At each hour mark the lead swapped between Moorewood and ART Racing, with Team Technik/AGM always lurking in third, ready to capitalize on a mistake. Moorewood suffered a wheel stud failure, which dropped them back early in the race, but the team ran this car last year and they knew their fuel and tire strategies well, according to driver Justin Ross. The team mapped out everything and came away with the E0 class win.

“Definitely the data from Fortinet was a huge advantage for us. All the fluids from Ravenol, the car prep from GarageStar and help from Kontrolle Engineering really helped us set up the car well again, and we went out and went lap for lap with these guys,” said driver Larry Moore. “We knew were going to have some competition this year, so we really thought that our pit strategy would come into play, and it did.”

ART Racing’s car didn’t arrive till Friday, so none of the drivers got many laps in it before the race began on Saturday. Other than losing three laps because they were unable to refuel during a caution period and having to change brakes at dawn, the car ran well, with no drivers going off or incidents of contact.

“It was just a really awesome time because we knew all the other people we were competing against,” said driver Natasha Balogh. “We all started in E30s, so it was cool to come up into higher-powered cars and run for 25 hours and just have fun.”

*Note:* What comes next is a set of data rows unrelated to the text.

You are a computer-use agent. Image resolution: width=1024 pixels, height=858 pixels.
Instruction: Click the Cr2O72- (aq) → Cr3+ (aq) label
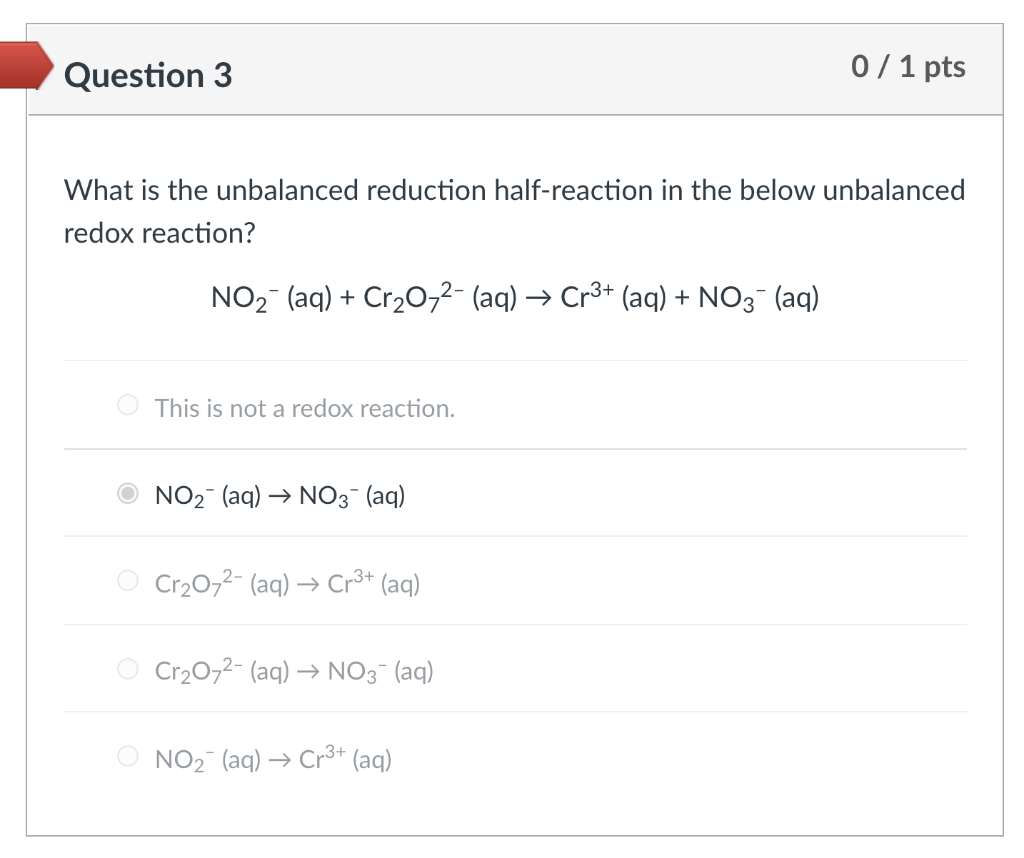pos(287,582)
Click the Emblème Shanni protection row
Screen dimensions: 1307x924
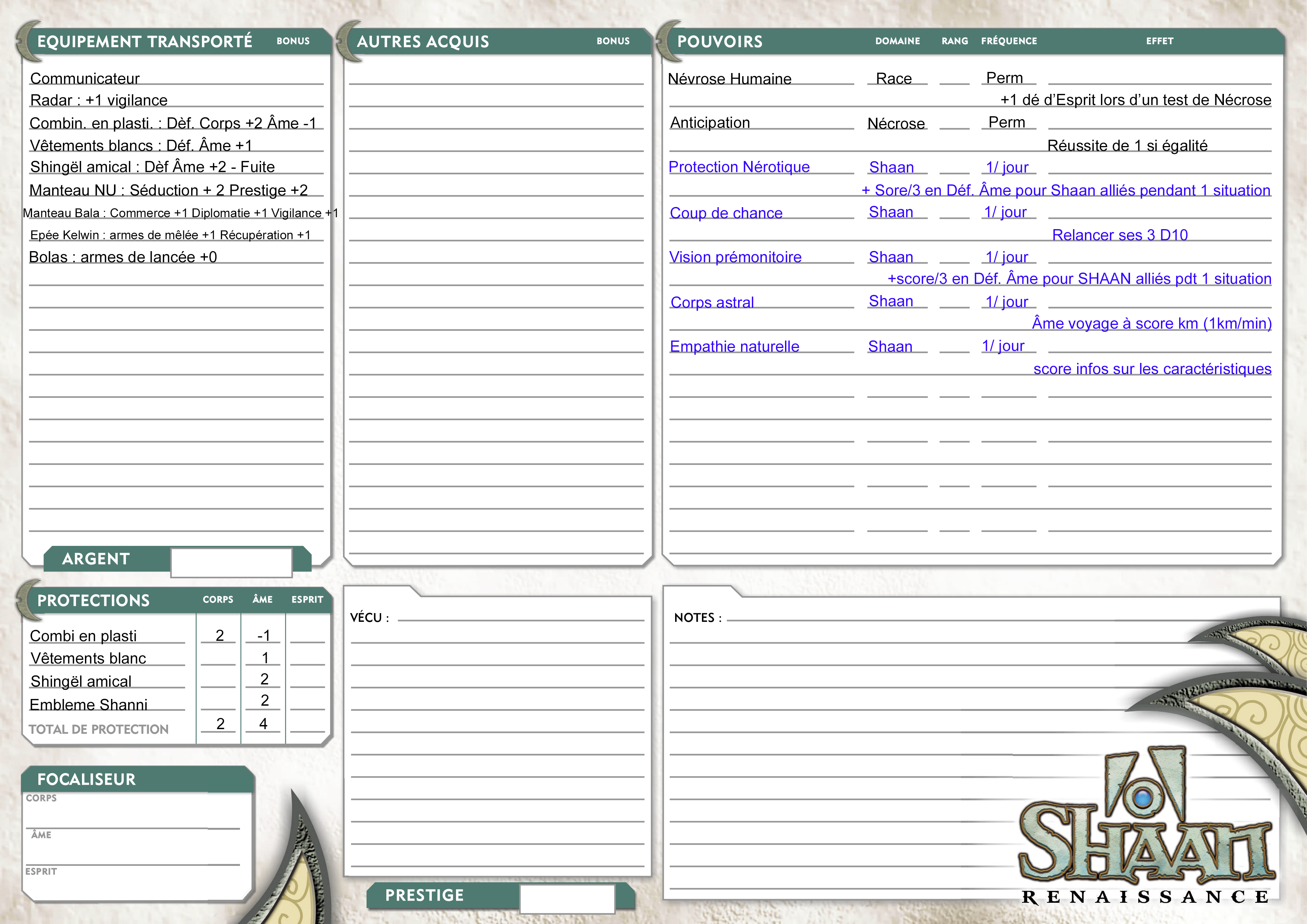click(89, 705)
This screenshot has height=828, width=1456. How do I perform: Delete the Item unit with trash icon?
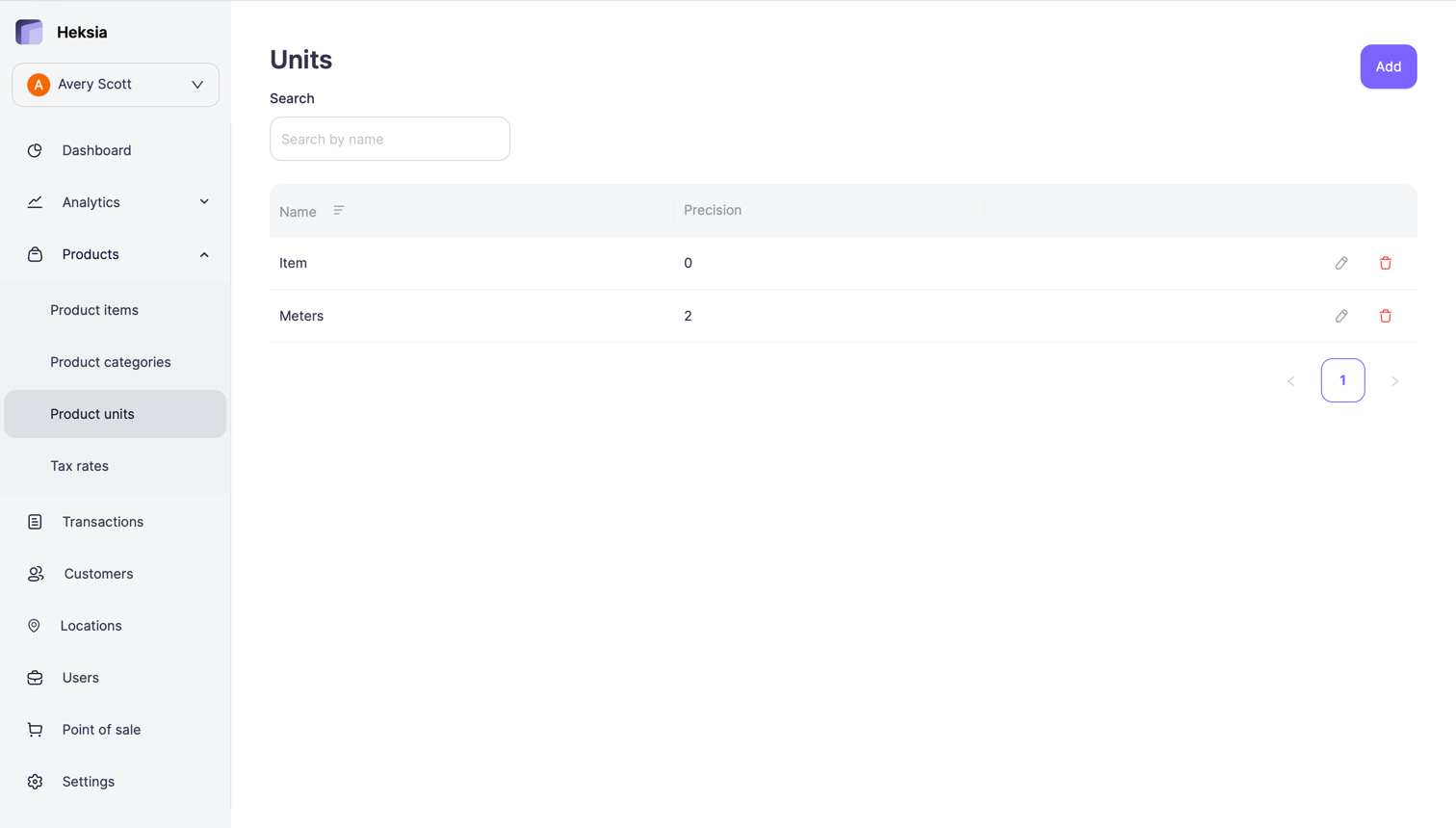tap(1386, 263)
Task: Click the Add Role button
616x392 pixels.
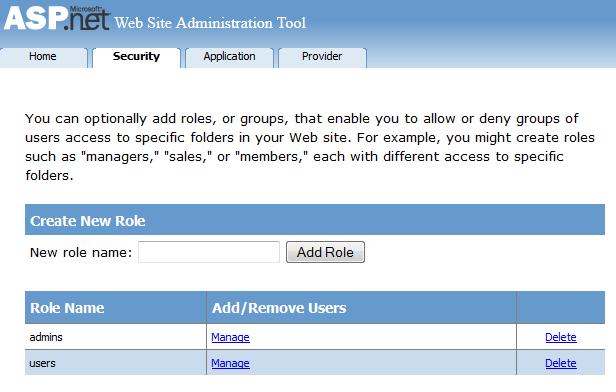Action: (325, 252)
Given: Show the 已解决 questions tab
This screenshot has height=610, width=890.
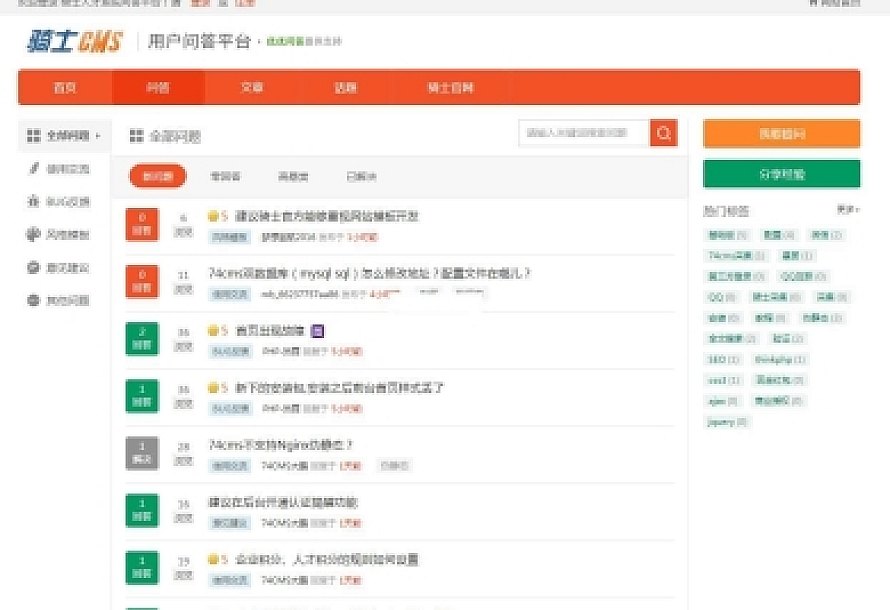Looking at the screenshot, I should coord(361,177).
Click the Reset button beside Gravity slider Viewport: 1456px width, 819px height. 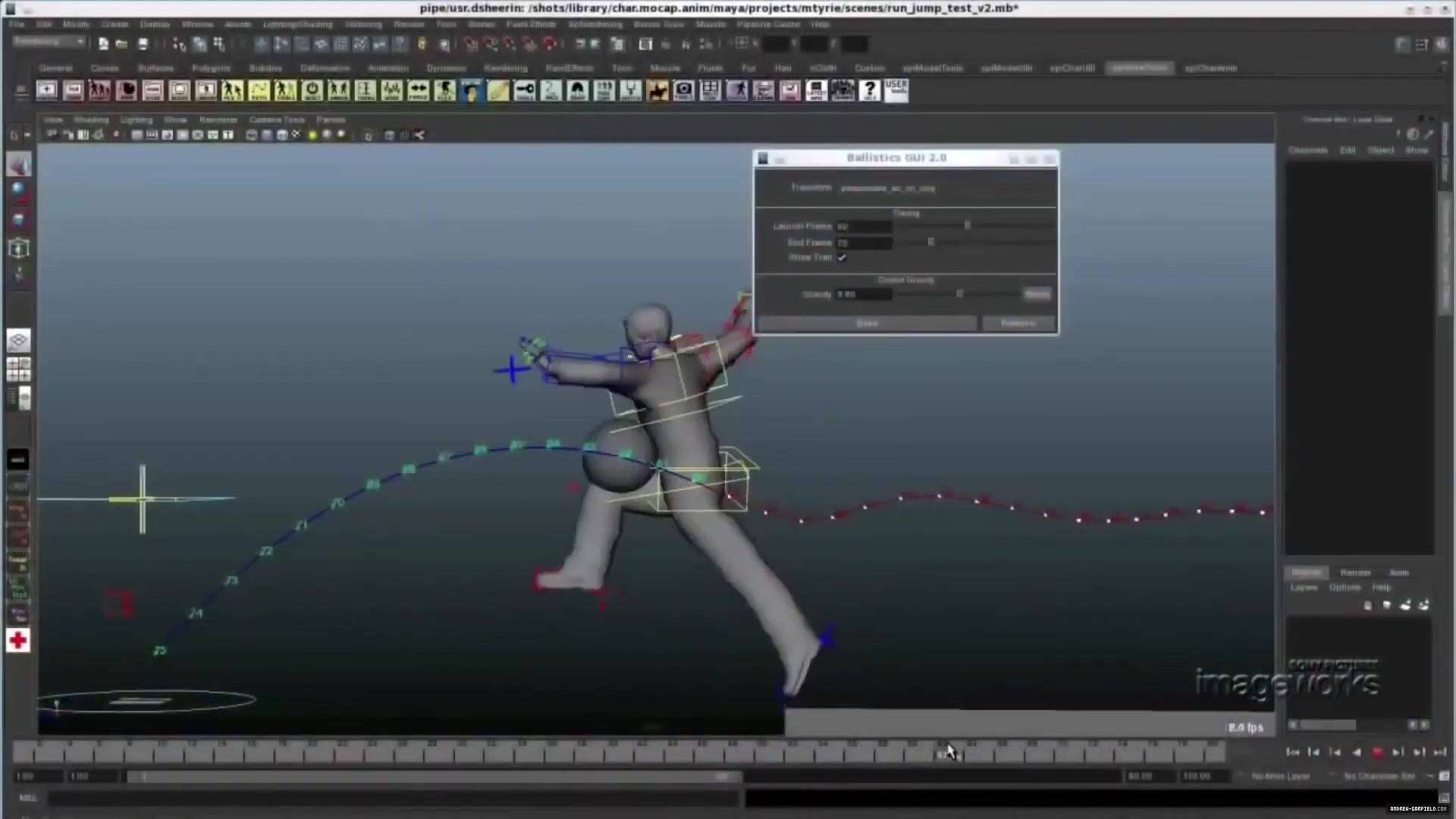point(1037,294)
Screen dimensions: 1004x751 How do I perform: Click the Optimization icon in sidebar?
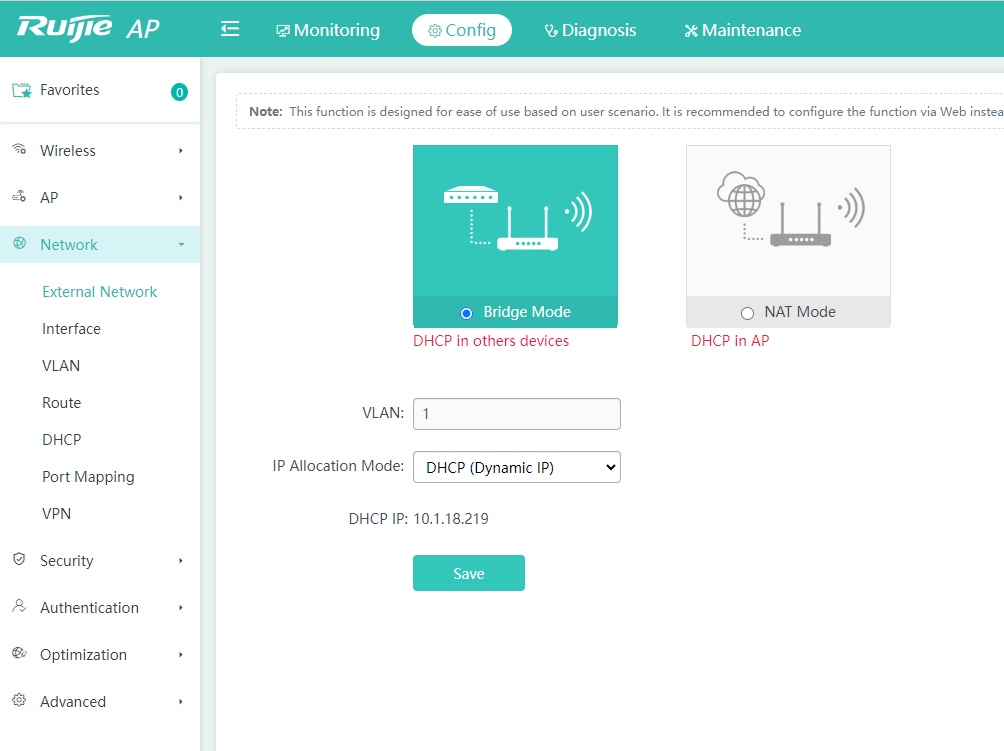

Team Technik/AGM Racing was saving a trick for the final hours that would allow them to skip a fuel stop and maybe stage an end run to move up on the podium. However, a broken shifter Sunday morning set them back and the team didn’t get the chance to see if their strategy would have worked.

“There were a lot of hot rods out there this year, and we did what we could. We held steady on our fuel strategy and it played to us, but some of these cars we didn’t have answers for, and they didn’t put a step wrong, either,” said driver Peter Hopelain. “I wish the piano would have fallen on somebody else this time, but we’ll be back next year.”